Following reports of the search functionality on the Cloudworks site failing with an ungraceful php error message when using certain search parameters, we undertook some investigation in to the cause of the problem. It transpired that the Zend Lucene search engine was indexing all of the HTML content of the clouds, cloudscapes and user pages which included all of the recurring content such as navigation, header and footer elements. Not only was this skewing search results by giving recurring terms unfair weighting it was also causing the ungraceful error by virtue of the sheer number of results causing the search process to time out. Examples of search terms causing problems were ‘events’, ‘tags’ and ‘cloud’.
Our approach to solving the problem was to create new cut-down versions of cloud, cloudscape and user pages which were essentially ‘chrome-less’ and only output the required content to be indexed.
After the code changes were put live, a reindex of the live site was required to allow the changes to take effect. As the search index has been built up cumulatively over time as content is added to the site a reindex of the live site had never been performed. We did a test run of a full reindex on our approval server to see if the site would remain functional. After this ran successfully we ran a full index on the live site which ran for some hours but hopefully remained transparent to end users. The time out message now seems to have disappeared and meaningful results are now being returned for the previously problematic search terms. The code change should also eliminate similar problems happening with fresh installs of CloudEngine from v1.1.2.

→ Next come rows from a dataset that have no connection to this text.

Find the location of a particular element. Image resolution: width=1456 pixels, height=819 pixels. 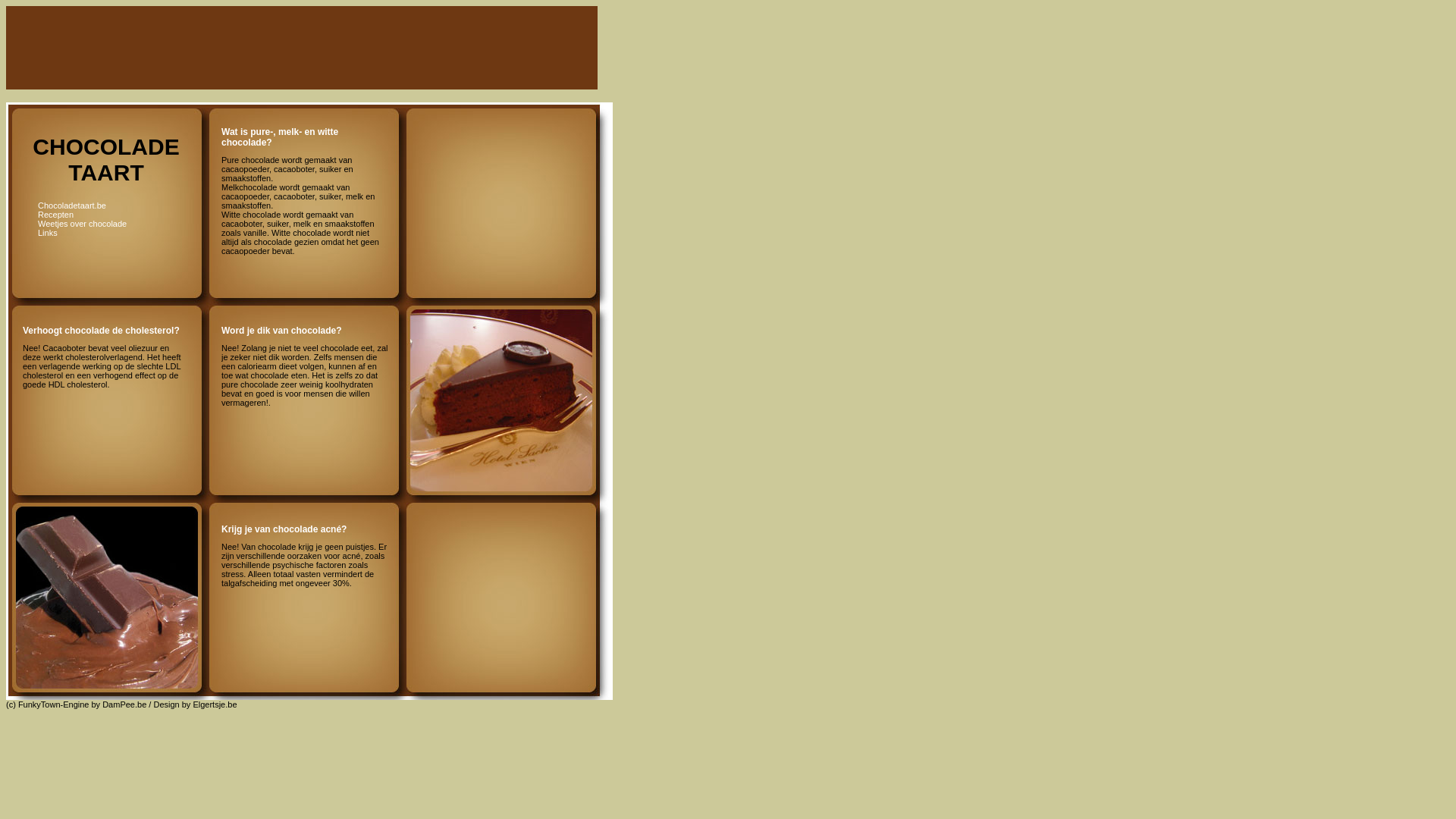

'Advertisement' is located at coordinates (315, 49).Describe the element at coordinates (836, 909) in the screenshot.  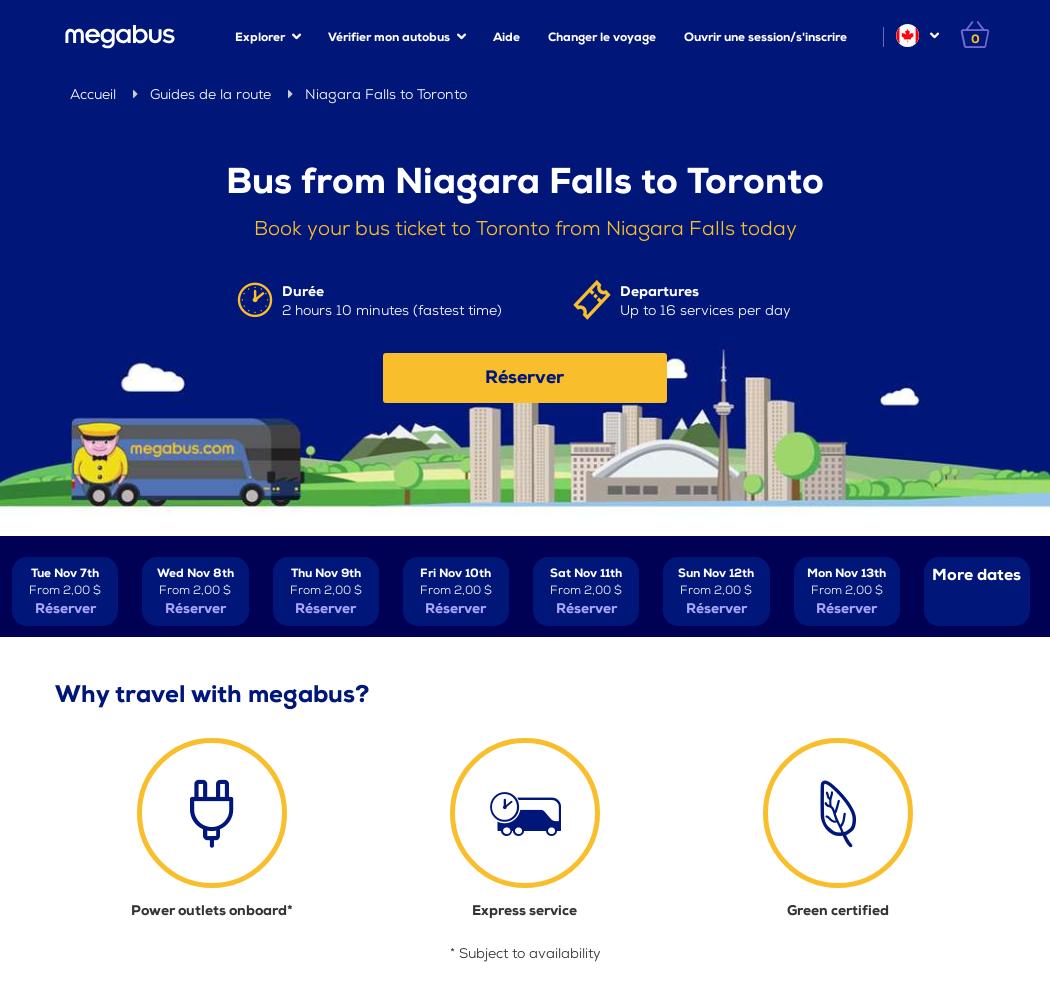
I see `'Green certified'` at that location.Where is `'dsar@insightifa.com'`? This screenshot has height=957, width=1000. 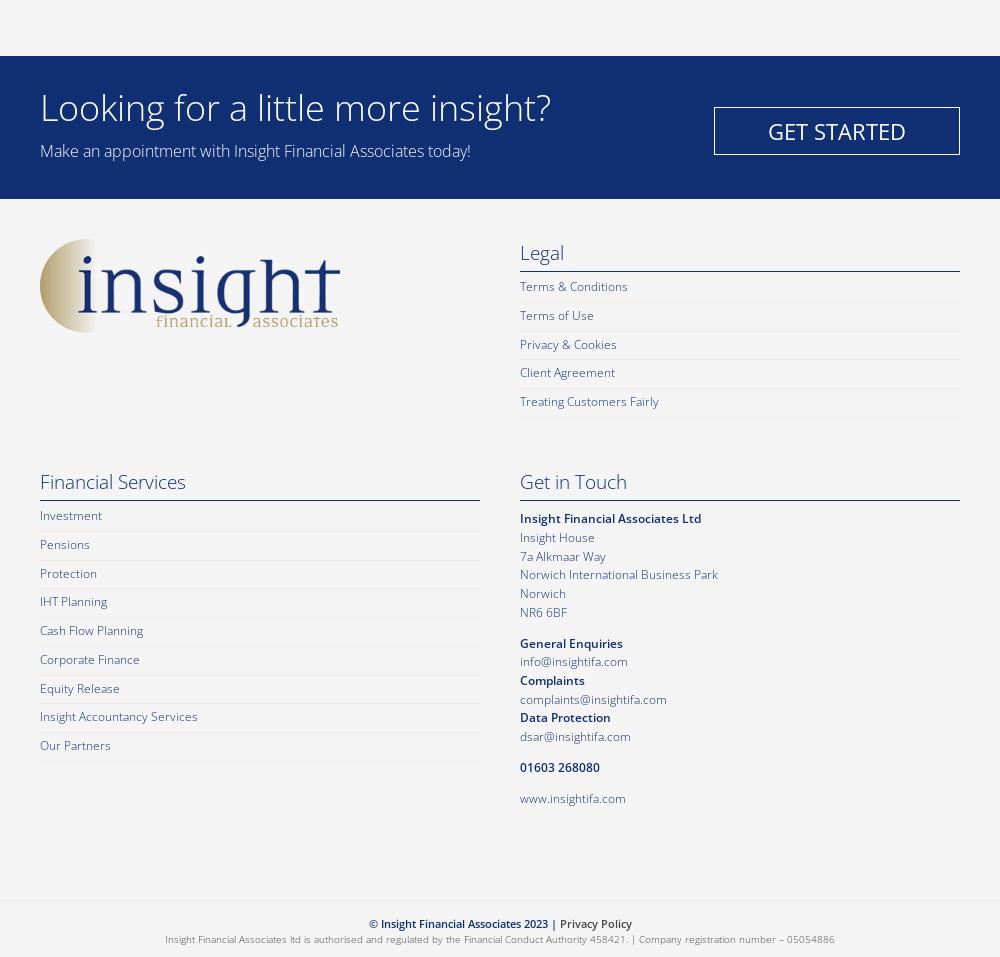
'dsar@insightifa.com' is located at coordinates (574, 736).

As part of these changes, we also took the opportunity to add the Firephp debugging tool to the codebase. This relies on Firefox with the Firebug and Firephp add-ons as well as the server-side code. A setting has been added to the database that allows debug messages to be switched off, switched on for admin users or switched on for all authenticated users. This allows some debug or informational messages to be output to admin users on a live site via the Firebug console if need be but remain transparent to other users.